● Exercise A
In the forum thread about finding the line number of a multiline match in a text file, what line number should a search for "second line This third line" return?
● Exercise B
Continue the forum thread about finding the line number of a multiline match in a text file, starting right after its final line.

══ Provided text

Reputation: 186
I am trying to search through a text file for and match part (or all) of the text on two separate lines. I need to return the line number (within the text file) of the matching string (the first line).
An example text file could be:
This is some text on the first line
Here is some more or the second line
This third line has more text.
If I tried to find the following string "second line This third line" it would return a line number of 2 (or really 1 if 0 is the first line).
I have looked at many similar examples and it seems that I should use the re package, however I cannot workout how to return the line number (either Python - Find line number from text file, Python regex: Search across multilines, re.search Multiple lines Python
This code finds the string across multiple lines
import re
a = open('example.txt','r').read()
if re.findall('second line\nThis third line', a, re.MULTILINE):
print('found!')
The code below reads the text file in loop line by line. I realise it will not find a match for the multiline string because it is reading one line at a time.
with open('example.txt') as f:
for line_no, line in enumerate(f):
if line == 'second line\nThis third line':
print ('String found on line: ' + str(line_no))
break
else: # for loop ended => line not found
line_no = -1
print ('\nString Not found')
Question: How do i get the code in my first example to return the line number of the text file or place this code is some sort of loop that counts the lines?
Upvotes: 1
Views: 5541
Reputation: 461
Use .count()
and the match
object to count the number of newlines before the match:
import re
with open('example.txt', 'r') as file:
content = file.read()
match = re.search('second line\nThis third line', content)
if match:
print('Found a match starting on line', content.count('\n', 0, match.start()))
match.start()
is the position of the start of the match in content
.
content.count('\n', 0, match.start())

════
══ Source material

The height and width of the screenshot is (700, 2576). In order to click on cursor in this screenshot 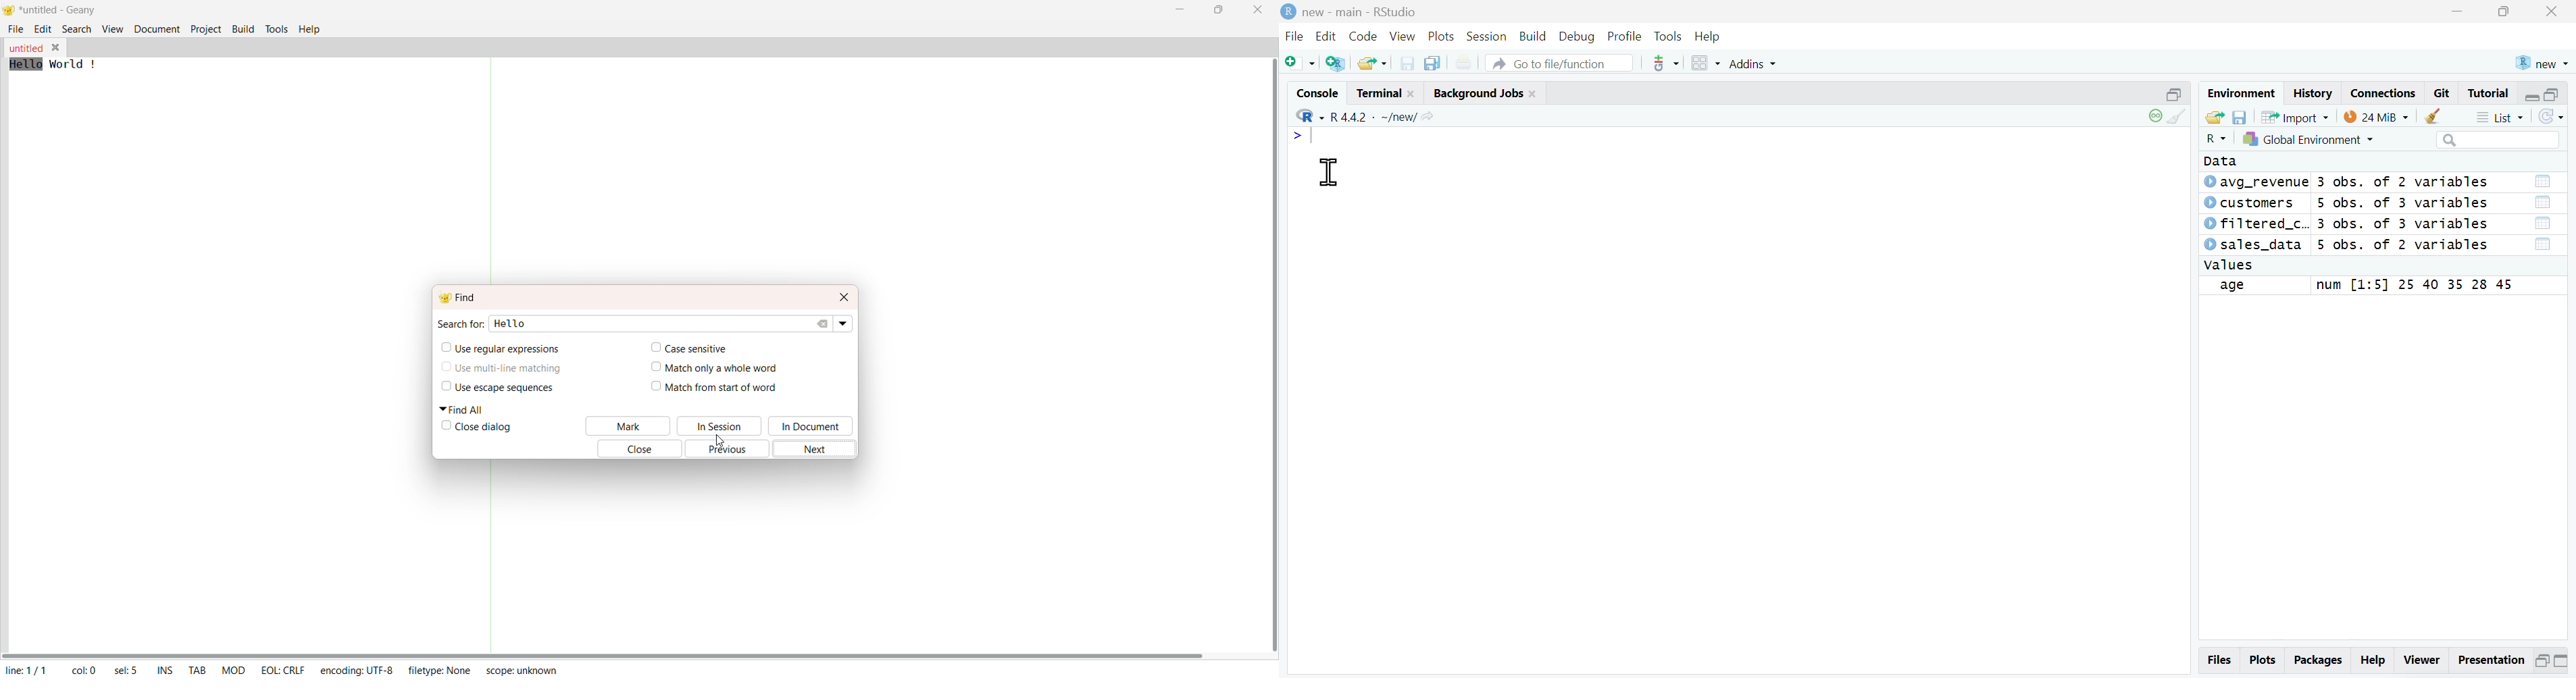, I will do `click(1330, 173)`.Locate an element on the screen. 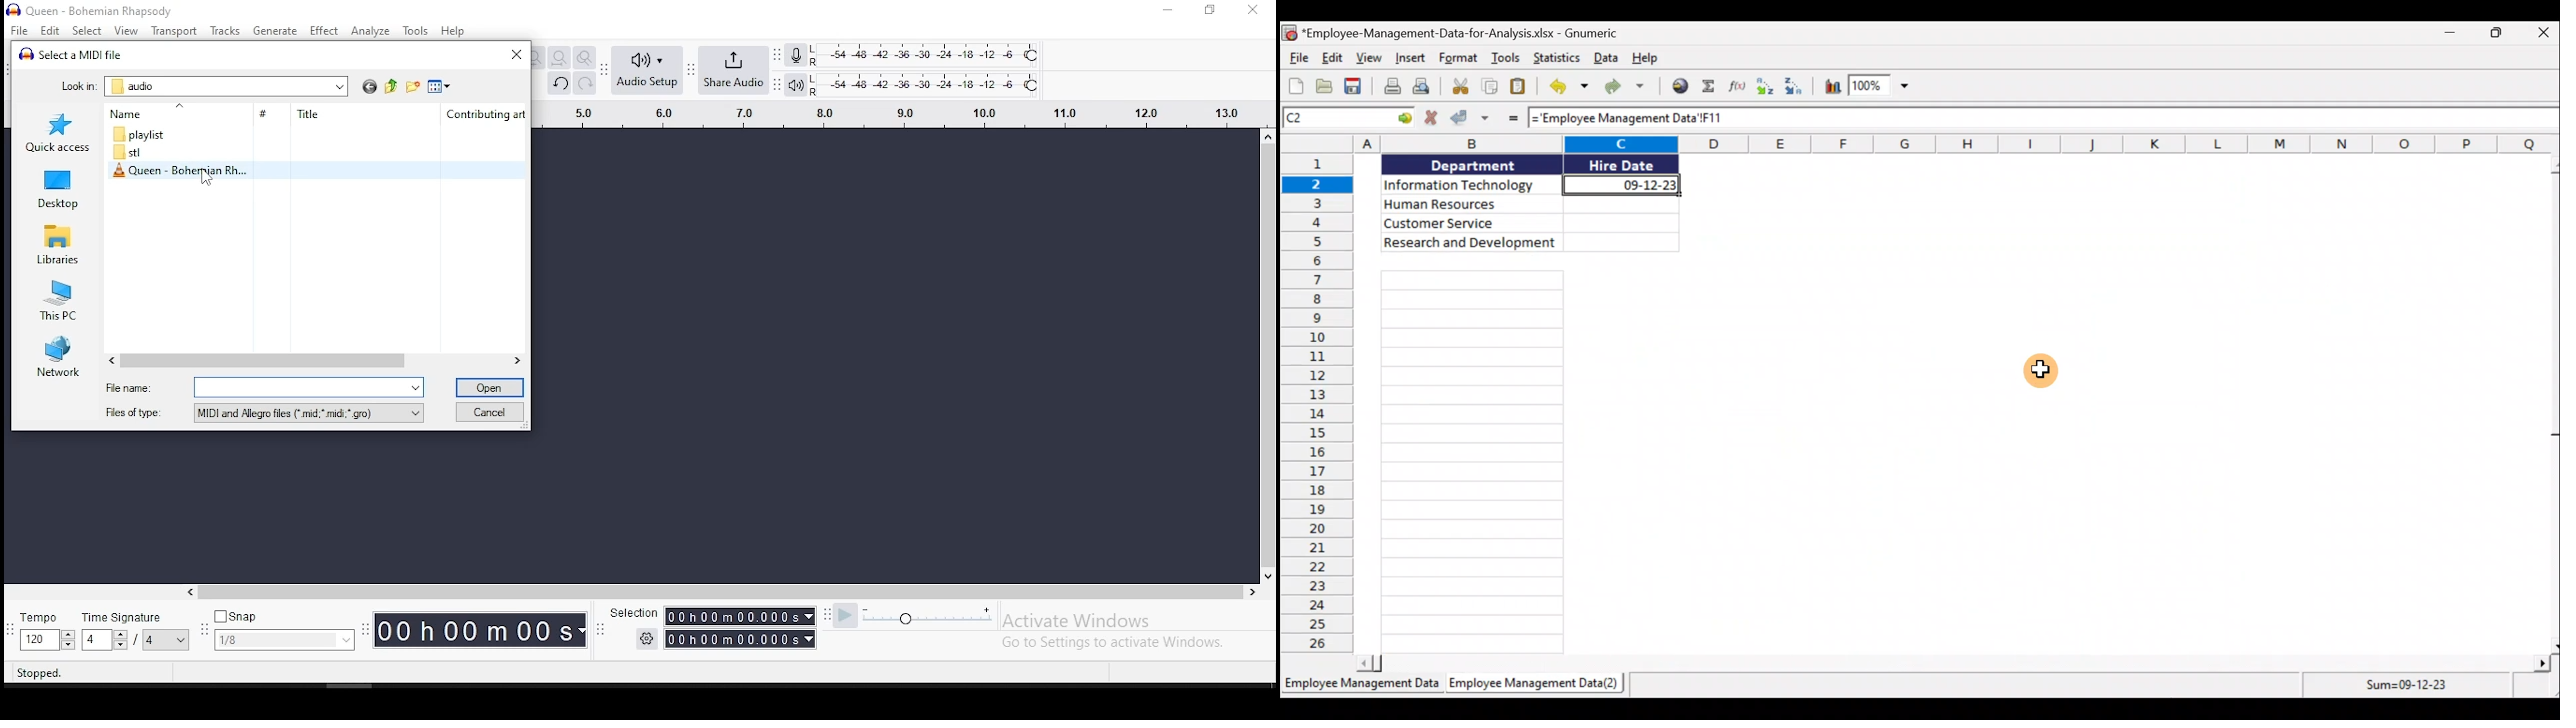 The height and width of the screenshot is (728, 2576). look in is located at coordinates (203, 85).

════

● Task answer A
It should return line 2, or line 1 if the first line is counted as 0.

● Task answer B
counts the number of newlines in content
between character position 0
and the start of the match.
Use 1 + content.count('\n', 0, match.start())
if you prefer line numbers to start at 1 instead of 0.
Upvotes: 3
Reputation: 1016
This maybe work for you :
import re
a = open('example.txt','r').read()
if re.findall('second line\nThis third line', a, re.MULTILINE):
print('found!')
with open('example.txt') as f:
count = 0
line1 = 'second line\nThis third line'
line1 = line1.split('\n')
found = 0
not_found = 0
for line_no, line in enumerate(f):
if line1[count] in line :
count += 1
if count == 1 :
found = line_no
if count == len(line1):
not_found = 1
print ('String found on line: ' + str(found))
elif count > 0 :
count = 0
if line1[count] in line :
count += 1
if count == 1 :
found = line_no
if count == len(line1):
not_found = 1
print ('String found on line: ' + str(found))
if not_found == 0 : # for loop ended => line not found
line_no = -1
print ('\nString Not found')
Upvotes: 0
Reputation: 43169
You would either need the whole content as string (file.read()
) or could try:
found = None
for idx, line in enumerate(your_file_pointer_here):
if "second line" in line:
# or line.endswith()
found = idx
elif "This third line" in line:
# or line.startswith()
if found and (idx - 1) == found:
print("Found the overall needle at {}".format(found))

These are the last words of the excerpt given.